[Opening Material for this task section]

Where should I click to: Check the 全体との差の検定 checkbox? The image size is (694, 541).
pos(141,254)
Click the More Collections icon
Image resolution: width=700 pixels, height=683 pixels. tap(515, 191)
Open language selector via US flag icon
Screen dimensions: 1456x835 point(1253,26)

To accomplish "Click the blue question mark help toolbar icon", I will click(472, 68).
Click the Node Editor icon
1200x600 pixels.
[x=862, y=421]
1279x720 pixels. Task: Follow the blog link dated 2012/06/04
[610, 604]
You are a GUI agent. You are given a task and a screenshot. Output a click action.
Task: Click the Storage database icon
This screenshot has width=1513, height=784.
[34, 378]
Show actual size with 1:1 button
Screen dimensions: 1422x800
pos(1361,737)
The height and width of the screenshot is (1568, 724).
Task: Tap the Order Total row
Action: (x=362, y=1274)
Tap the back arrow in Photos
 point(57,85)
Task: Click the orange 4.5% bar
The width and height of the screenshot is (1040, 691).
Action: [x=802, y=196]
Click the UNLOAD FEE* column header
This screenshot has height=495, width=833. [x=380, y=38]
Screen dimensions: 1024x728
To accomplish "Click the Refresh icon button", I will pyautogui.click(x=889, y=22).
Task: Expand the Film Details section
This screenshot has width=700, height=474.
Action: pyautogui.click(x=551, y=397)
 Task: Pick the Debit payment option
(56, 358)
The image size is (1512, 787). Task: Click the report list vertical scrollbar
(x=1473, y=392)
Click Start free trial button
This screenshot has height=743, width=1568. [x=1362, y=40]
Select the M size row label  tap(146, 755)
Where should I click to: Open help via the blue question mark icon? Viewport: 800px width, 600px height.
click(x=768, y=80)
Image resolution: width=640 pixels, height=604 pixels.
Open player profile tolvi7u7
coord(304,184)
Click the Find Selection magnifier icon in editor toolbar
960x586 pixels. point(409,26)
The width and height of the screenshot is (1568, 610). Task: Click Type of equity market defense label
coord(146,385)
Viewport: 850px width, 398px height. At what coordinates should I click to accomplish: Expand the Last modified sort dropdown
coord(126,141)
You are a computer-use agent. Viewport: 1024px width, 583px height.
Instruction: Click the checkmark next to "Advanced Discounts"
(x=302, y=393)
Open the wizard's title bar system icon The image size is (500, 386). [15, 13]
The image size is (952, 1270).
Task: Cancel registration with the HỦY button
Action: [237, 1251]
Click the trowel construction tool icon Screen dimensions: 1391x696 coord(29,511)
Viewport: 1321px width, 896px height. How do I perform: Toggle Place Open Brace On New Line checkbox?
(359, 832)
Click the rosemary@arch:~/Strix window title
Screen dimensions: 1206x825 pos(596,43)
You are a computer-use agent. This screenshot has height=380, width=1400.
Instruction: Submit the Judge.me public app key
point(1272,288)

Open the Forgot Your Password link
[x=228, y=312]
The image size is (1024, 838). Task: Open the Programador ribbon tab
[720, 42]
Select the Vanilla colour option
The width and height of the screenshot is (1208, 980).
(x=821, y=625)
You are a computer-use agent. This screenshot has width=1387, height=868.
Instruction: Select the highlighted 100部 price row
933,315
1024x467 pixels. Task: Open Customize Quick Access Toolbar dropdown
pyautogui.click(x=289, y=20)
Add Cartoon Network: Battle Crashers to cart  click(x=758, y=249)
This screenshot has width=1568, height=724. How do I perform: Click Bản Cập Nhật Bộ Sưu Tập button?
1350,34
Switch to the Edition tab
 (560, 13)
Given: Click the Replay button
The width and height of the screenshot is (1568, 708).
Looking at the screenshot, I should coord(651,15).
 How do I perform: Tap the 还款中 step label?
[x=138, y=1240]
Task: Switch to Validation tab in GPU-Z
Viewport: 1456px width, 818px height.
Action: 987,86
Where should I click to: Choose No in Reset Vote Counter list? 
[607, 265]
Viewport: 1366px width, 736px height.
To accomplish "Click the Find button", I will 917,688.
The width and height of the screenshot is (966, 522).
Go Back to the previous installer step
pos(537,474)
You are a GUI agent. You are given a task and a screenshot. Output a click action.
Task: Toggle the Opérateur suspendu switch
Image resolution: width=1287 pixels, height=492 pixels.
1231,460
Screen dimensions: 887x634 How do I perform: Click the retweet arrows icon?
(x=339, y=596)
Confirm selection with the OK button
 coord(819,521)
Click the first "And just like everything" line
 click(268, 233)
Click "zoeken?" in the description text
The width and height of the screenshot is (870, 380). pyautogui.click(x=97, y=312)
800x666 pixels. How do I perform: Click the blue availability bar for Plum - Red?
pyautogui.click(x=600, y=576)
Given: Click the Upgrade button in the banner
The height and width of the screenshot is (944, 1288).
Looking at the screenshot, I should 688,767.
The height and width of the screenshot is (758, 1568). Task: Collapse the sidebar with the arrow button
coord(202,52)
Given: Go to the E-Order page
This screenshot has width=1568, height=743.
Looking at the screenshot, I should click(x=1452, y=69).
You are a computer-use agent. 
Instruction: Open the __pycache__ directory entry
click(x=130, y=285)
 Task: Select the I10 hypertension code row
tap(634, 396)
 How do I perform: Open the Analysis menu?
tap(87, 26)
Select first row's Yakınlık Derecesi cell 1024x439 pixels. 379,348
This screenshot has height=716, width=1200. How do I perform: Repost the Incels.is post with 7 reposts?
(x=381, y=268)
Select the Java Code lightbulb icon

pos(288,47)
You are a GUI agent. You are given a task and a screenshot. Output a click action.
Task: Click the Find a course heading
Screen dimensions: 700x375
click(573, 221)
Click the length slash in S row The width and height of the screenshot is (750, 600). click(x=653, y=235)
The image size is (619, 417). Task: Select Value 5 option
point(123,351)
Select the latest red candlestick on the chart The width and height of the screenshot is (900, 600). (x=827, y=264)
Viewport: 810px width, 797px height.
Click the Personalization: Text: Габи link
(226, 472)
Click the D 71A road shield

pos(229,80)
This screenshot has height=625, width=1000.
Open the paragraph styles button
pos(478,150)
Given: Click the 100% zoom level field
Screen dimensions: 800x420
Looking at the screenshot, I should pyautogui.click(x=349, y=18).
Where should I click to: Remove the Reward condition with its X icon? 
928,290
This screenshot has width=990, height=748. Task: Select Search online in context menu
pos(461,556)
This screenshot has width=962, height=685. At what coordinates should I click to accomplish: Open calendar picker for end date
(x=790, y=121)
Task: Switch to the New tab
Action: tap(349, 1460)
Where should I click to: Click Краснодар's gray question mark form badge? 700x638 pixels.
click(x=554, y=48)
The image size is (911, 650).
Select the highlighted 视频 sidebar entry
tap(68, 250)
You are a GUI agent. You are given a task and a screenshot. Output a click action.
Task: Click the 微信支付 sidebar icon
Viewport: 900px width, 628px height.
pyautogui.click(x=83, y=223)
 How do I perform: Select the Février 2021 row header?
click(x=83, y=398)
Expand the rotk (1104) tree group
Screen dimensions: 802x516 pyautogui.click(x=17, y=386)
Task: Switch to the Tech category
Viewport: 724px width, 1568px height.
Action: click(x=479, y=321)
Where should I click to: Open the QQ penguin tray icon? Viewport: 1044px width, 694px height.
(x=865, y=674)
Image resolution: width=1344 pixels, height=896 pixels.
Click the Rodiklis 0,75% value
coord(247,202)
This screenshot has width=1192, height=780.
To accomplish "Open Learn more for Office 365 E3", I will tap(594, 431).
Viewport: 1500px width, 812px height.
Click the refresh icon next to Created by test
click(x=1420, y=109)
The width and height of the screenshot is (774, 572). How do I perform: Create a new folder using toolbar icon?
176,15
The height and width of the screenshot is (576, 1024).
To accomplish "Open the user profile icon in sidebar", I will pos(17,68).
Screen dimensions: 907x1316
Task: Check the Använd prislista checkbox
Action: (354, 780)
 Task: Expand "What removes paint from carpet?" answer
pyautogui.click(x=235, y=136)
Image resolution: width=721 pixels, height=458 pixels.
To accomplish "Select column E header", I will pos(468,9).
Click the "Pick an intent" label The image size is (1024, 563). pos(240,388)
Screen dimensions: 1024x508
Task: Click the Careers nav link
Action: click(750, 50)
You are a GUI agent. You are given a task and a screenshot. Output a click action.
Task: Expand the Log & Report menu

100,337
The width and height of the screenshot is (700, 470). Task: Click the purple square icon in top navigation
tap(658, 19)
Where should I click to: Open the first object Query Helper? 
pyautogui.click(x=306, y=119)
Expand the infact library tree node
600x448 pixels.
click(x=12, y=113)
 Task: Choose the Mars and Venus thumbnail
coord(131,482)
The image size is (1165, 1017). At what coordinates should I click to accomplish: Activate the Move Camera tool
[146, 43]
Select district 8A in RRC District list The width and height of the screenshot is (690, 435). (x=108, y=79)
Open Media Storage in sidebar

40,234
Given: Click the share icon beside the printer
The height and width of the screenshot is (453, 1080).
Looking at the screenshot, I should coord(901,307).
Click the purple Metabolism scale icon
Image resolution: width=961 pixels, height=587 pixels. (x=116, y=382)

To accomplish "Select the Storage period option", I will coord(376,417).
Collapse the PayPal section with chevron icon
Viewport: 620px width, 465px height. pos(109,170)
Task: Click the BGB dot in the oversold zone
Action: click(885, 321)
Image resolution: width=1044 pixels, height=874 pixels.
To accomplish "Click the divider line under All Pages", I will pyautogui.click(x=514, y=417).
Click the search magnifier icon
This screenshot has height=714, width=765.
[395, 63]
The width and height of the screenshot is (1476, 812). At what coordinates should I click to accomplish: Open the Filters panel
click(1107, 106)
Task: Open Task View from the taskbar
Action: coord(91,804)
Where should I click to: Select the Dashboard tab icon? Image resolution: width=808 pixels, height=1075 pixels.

[Closing Material for this task section]

## Problem description
The lines above from the one with "This screenshot has width=700, height=474." through the one with "Select the M" are to be duplicated exactly, ends included, with nothing added.

## Answer to this exercise
This screenshot has width=700, height=474.
Action: pyautogui.click(x=551, y=397)
 Task: Pick the Debit payment option
(56, 358)
The image size is (1512, 787). Task: Click the report list vertical scrollbar
(x=1473, y=392)
Click Start free trial button
This screenshot has height=743, width=1568. [x=1362, y=40]
Select the M size row label  tap(146, 755)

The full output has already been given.